Chen Shu-Lin, Xue Ning, Wu Mian-Tao, Chen Hao, He Xia, Li Jian-Pei, Liu Wan-Li, Dai Shu-Qin
State Key Laboratory of Oncology in South China, Collaborative Innovation Center for Cancer Medicine, Sun Yat-sen University Cancer Center, Guangzhou 510060, China.
Int J Mol Sci. 2016 Sep 3;17(9):1474. doi: 10.3390/ijms17091474.

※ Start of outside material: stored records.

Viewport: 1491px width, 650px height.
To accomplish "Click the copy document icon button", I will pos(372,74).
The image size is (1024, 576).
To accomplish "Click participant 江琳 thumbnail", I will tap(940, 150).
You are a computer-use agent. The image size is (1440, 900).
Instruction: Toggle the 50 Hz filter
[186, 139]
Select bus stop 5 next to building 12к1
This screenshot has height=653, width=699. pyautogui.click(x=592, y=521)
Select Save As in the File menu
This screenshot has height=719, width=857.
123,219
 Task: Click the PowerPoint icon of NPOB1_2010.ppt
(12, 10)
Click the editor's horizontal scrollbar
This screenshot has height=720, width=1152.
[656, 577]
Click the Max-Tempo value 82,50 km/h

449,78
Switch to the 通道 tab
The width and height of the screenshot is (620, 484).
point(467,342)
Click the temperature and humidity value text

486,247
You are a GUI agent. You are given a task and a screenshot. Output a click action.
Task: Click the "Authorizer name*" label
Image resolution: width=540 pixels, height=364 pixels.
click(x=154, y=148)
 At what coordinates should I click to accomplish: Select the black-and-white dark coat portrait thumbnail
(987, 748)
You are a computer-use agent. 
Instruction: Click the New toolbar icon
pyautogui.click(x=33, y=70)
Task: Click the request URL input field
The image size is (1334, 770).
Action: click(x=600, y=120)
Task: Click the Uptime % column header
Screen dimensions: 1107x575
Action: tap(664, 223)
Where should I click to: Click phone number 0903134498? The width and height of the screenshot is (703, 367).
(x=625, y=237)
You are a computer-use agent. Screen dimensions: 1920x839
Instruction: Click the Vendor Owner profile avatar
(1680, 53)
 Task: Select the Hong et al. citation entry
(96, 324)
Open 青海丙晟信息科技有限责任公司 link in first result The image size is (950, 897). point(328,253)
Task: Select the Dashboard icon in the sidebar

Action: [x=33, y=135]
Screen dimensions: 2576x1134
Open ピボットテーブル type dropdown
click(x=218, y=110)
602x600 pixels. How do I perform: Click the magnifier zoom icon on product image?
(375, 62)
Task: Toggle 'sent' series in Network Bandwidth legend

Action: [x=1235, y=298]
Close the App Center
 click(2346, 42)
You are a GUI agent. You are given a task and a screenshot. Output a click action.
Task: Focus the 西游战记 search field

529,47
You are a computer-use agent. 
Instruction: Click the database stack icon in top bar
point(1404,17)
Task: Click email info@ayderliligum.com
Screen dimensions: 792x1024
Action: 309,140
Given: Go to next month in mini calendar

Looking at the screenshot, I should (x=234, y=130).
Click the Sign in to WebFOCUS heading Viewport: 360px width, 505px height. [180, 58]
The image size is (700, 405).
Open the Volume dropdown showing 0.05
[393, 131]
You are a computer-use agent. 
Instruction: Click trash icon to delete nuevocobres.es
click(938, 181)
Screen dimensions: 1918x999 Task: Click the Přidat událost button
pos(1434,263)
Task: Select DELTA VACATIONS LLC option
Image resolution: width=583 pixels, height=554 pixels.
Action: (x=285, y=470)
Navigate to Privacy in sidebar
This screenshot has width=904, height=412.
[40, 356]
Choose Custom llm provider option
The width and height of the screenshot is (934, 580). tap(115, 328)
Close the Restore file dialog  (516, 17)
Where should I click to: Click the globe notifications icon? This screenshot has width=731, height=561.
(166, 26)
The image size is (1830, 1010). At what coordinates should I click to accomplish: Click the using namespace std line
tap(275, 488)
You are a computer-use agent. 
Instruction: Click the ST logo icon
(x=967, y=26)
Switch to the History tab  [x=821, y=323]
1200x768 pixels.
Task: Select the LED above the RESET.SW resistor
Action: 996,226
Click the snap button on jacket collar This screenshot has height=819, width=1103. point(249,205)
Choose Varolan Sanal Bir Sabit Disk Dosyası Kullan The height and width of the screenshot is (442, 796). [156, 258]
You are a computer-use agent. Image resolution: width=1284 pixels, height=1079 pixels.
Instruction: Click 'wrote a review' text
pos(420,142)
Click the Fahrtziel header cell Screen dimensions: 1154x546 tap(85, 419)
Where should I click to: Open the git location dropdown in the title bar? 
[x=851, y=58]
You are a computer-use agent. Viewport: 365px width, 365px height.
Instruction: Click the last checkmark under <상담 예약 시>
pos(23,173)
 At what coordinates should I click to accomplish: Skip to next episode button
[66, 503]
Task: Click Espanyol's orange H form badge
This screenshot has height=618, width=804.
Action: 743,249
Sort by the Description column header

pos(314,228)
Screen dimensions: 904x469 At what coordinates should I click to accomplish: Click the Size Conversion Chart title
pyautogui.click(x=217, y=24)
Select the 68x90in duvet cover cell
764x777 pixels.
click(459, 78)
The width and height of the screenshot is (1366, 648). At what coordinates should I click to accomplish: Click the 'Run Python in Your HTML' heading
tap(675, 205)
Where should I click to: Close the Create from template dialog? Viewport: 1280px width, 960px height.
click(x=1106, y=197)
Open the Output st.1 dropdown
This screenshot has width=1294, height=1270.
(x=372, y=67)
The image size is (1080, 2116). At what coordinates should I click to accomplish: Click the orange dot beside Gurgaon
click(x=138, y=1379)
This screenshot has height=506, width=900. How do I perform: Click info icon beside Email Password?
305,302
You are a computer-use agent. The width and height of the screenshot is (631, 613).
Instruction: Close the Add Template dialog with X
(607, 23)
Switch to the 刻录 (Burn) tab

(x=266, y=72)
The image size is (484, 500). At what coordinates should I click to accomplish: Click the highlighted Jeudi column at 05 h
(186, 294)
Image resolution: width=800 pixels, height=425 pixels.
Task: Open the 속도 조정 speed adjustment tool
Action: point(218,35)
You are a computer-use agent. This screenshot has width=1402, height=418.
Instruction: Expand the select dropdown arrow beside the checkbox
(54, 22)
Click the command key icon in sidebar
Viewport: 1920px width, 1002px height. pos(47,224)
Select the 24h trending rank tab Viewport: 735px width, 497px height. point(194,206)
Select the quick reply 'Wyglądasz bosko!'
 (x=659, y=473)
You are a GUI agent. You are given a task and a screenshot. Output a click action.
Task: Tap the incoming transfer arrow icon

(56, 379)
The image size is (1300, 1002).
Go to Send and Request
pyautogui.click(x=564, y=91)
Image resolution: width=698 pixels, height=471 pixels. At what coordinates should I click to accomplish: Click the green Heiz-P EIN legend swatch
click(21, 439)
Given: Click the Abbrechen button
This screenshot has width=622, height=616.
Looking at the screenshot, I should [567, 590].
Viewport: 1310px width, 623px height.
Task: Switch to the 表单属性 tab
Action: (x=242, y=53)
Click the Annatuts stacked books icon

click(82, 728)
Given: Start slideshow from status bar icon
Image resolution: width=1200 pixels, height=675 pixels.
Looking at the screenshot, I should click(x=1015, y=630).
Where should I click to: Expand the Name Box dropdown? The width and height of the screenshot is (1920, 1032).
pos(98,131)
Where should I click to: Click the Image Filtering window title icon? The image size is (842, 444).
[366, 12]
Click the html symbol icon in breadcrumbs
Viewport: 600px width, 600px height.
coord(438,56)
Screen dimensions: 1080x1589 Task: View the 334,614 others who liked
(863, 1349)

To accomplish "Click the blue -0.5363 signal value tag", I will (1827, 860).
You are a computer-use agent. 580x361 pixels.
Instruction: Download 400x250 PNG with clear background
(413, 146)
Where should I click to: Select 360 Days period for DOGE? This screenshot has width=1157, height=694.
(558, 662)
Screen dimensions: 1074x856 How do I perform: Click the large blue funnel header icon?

The purpose of this work is to analyze preoperative serum aspartate aminotransferase (AST) levels and their effect on the prognosis of patients with non-small cell lung cancer (NSCLC) after surgical operation. These analyses were performed retrospectively in patients with NSCLC followed by surgery; participants were recruited between January 2004 and January 2008. All clinical information and laboratory results were collected from medical records. We explored the association between preoperative serum AST and recurrence-free survival (RFS), and the overall survival (OS) of NSCLC patients. Kaplan-Meier analysis and Cox multivariate analysis, stratified by the AST median value, were used to evaluate the prognostic effect. A chi-squared test was performed to compare clinical characteristics in different subgroups. A p-value of ≤0.05 was considered to be statistically significant. A total of 231 patients were enrolled. The median RFS and OS were 22 and 59 months, respectively. The AST levels were divided into two groups, using a cut-off value of 19 U/L: High AST (>19 U/L), n = 113 vs. low AST (≤19 U/L), n = 118. Multivariate analysis indicated that preoperative serum AST > 19 U/L (hazard ratio (HR) = 0.685, 95% confidence interval (CI): 0.493-0.994, p = 0.046 for RFS, HR = 0.646, 95% CI: 0.438-0.954, p = 0.028 for OS) was an independent prognostic factor for both RFS and OS. High preoperative serum AST levels may serve as a valuable marker to predict the prognosis of NSCLC after operation.
本研究旨在分析术前血清天冬氨酸转氨酶(AST)水平及其对非小细胞肺癌(NSCLC)患者术后预后的影响。对接受手术的NSCLC患者进行回顾性分析;研究对象于2004年1月至2008年1月期间招募。所有临床信息和实验室检查结果均从病历中收集。我们探讨了术前血清AST与NSCLC患者无复发生存期(RFS)及总生存期(OS)之间的关联。采用Kaplan-Meier分析和按AST中位数分层的Cox多因素分析评估预后效果。进行卡方检验以比较不同亚组的临床特征。p值≤0.05被认为具有统计学意义。共纳入231例患者。RFS和OS的中位数分别为22个月和59个月。以19 U/L为临界值将AST水平分为两组:高AST组(>19 U/L),n = 113例;低AST组(≤19 U/L),n = 118例。多因素分析表明,术前血清AST>19 U/L(风险比(HR)= 0.685,95%置信区间(CI):0.493 - 0.994,RFS的p = 0.046;HR = 0.646,95% CI:0.438 - 0.954,OS的p = 0.028)是RFS和OS的独立预后因素。术前血清AST水平升高可能是预测NSCLC术后预后的一个有价值指标。